Companies need to engage in long-term thinking about their digital strategy.
In an interview earlier this year, Deloitte’s John Hagel lamented that most companies don’t look far enough ahead when thinking about digital strategy. Instead of the one- to three-year time frame that most companies use for digital strategy, Hagel advocates using a 10- to 20-year timeframe — at least at times. In data collected for MIT Sloan Management Review and Deloitte’s 2016 annual report on digital business, we found that only 2% of respondents say their company thinks about digital strategy on such a broad time horizon and only 10% think five years or more in advance.
It may seem crazy to do strategic planning on such a long horizon. Few people can adequately predict what digital trends will dominate in the coming years, let alone the coming decades. After all, who could have predicted the current state of mobile, social, and analytics tools in the mid-1990s, before the dot-com boom even got started? Yet the trends started then have played out according to a generally predictable path. While a smaller number of companies profited directly from those trends than expected, many more have been disrupted because of them.
Conducting a thought exercise can help highlight the benefits of long-term strategic planning about digital trends. Let’s consider the potential strategic impact of self-driving cars and other automated transportation services on business and society. It may be difficult to predict accurately exactly when or how self-driving cars will become mainstream. It’s safe to say, however, that this future will eventually become reality.
Ubiquitous self-driving cars would have a number of impacts on a variety of industries.
- Auto Dealers. Automobile dealers would be significantly impacted by the widespread adoption of self-driving cars. When cars can drive themselves, they don’t need to wait for their owners to pilot them. Passengers can subscribe to an Uber-like service that will be dispatched to pick up passengers on demand. This shift means that individual people won’t necessarily need to own their own self-driving cars personally. If so, it could undermine the current value of the network of automobile dealers who sell these cars to individuals. It may be that an Uber-like company owns the cars in a fleet and dispatches them to customers as needed. Alternatively, companies or individuals could own and maintain a small fleet of cars that plug into the Uber network. Some combination of this structure is also likely, much as Amazon now acts as a clearing house for many small retailers while also selling goods directly. In fact, due to their existing competencies of managing capital requirements and servicing cars, the dealer networks could become key players that operate and maintain the network of self-driving cars. It would, however, likely require a significant shift in strategy and competency from sales to operations.
- Auto Manufacturers. If the auto industry no longer sells primarily to individuals, it also changes the design options available to the industry. It can potentially shift design more toward utility than customer preference. It raises the possibility for designing cars that are not optimized for passenger loads composed of individuals or family units and their cargo. We could see greater development of single passenger vehicles, larger vehicles capable of customized mass transportation, or smaller vehicles designated for cargo.

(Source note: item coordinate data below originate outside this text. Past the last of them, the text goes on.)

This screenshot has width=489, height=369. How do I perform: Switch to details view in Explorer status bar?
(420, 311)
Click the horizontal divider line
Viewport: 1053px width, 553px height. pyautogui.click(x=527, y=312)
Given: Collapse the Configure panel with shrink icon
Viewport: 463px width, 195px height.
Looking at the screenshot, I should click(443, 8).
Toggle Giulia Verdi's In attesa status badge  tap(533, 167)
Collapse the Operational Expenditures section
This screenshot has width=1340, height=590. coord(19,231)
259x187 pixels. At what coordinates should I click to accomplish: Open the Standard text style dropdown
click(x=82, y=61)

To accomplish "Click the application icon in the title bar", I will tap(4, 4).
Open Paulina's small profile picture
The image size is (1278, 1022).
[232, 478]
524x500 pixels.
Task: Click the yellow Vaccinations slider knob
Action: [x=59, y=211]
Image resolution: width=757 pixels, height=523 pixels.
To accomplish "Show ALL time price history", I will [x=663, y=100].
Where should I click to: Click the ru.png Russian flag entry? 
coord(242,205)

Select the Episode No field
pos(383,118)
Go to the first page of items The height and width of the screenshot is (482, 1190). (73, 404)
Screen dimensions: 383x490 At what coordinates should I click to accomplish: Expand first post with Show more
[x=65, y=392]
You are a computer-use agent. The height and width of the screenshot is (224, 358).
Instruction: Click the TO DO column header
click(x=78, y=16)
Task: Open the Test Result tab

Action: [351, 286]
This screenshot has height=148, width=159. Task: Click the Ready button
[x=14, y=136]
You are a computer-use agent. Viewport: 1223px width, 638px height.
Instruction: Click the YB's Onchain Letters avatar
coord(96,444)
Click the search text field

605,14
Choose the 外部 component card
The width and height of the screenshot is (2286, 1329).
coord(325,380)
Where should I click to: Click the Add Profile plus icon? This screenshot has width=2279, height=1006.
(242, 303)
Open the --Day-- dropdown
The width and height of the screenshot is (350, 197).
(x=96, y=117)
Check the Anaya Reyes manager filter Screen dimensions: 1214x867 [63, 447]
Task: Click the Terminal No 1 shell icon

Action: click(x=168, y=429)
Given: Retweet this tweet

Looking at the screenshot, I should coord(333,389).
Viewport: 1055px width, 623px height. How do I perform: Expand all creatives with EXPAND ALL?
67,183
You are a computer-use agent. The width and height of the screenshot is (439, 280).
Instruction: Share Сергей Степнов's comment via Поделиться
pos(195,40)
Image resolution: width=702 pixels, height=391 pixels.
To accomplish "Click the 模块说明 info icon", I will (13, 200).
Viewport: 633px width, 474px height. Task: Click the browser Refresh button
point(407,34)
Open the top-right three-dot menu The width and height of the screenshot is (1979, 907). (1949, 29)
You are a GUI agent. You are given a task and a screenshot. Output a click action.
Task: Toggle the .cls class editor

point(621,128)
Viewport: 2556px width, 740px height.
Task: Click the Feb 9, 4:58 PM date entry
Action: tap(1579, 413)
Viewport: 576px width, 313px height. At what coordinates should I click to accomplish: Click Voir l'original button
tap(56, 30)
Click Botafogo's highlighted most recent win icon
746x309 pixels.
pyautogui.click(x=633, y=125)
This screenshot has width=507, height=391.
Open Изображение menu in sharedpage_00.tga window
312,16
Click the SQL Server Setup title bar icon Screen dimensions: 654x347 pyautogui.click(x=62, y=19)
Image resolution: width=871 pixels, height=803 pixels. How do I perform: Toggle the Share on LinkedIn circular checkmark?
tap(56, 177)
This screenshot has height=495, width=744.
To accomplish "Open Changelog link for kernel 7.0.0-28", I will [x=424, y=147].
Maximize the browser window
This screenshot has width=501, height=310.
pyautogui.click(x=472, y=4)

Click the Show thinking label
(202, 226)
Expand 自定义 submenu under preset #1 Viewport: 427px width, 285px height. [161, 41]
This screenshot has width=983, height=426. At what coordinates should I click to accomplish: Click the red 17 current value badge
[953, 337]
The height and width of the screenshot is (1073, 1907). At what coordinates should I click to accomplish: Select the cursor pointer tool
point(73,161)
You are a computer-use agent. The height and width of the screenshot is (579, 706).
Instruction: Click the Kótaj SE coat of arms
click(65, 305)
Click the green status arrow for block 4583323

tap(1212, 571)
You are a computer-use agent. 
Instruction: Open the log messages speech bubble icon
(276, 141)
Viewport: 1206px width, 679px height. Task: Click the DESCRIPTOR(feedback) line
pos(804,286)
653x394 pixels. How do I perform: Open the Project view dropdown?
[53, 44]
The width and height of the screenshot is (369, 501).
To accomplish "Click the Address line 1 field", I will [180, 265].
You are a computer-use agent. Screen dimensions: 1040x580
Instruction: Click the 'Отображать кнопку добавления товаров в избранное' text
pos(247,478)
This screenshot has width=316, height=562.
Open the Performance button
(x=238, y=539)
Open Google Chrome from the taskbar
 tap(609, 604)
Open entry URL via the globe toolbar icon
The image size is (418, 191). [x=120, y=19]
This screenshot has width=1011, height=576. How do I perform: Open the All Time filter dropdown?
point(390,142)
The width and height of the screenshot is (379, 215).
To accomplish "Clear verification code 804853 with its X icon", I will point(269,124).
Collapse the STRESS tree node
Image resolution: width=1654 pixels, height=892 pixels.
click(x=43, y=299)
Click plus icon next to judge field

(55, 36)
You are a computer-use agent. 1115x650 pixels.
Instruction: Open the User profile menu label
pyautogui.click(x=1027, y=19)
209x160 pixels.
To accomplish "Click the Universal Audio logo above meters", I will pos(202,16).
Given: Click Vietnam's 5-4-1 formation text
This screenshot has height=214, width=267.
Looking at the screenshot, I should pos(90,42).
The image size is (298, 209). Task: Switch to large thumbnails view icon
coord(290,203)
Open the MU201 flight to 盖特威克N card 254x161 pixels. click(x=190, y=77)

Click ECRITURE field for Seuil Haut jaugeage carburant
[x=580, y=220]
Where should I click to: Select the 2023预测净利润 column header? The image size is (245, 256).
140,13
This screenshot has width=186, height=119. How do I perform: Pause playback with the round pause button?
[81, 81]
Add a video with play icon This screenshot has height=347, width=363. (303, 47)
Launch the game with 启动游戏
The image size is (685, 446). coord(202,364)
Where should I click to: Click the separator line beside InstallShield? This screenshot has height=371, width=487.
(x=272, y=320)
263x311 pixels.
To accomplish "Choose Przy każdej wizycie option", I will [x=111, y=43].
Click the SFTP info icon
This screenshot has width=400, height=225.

- Government. The shift toward self-driving cars has implication for government services. Self-driving cars can collect data through their sensors and this data can be uploaded to the cloud and sent back to the cars to optimize routing and traffic flows. It could challenge the dependence on public transportation, as larger self-driving busses can develop customized routes to pick up passengers as needed and in response to current weather and traffic conditions. Different types of traffic control systems may be necessary in a world where cars can communicate directly with one another about routes and intentions instead of following posted rules.
- Retail and Restaurants. Retail stores could begin to use self-driving cars as a delivery infrastructure. The restaurant ordering platform Olo has recently gotten $40M in funding to expand their Dispatch platform, which integrates restaurants’ software with Uber’s platforms to enable on-demand delivery drivers. This software can also adjust delivery radius, food preparation schedules, and fees to optimize food quality through the delivery system. In this scenario, self-driving cars become available to all businesses, which has implications for store design and placement. The data generated by this delivery infrastructure can aid in location development and predictive analytics for staffing. The public’s acceptance of self-driving cars may also pave the way for a similar infrastructure of aerial drones for smaller deliveries.
- Real Estate. Self-driving cars will also have implications for real estate valuations. More urban locations may become more valuable in certain situations, because parking no longer becomes a constraint to access. Conversely, more suburban locations may also become more valuable as traffic is reduced and people can use the commuting time for tasks other than driving. These shifts have implications for where companies choose to build office locations.
Will any or all of these trends actually come true? No one knows. But it is certain that digital trends will have unexpected implications on your company’s strategy. This exercise simply represents a small set of general possible implications for a single technology. Self-driving cars may affect your industry differently than the reasons mentioned here. Other technologies — such as 3-D printing, virtual or augmented reality, Internet of Things, and artificial intelligence, just to name some big categories — all have a similar sort of inevitability and may have a greater impact on your business.
If executives don’t think through some of these possible implications, their companies are virtually guaranteed to get caught flat-footed when they do become reality. It also could mean that optimizing for short-term strategies may lead the organization in exactly the opposite direction of these longer-term digital trends. Companies should engage in similar types of thought exercises on at least a yearly basis to remain prepared to confront an increasingly digital competitive landscape.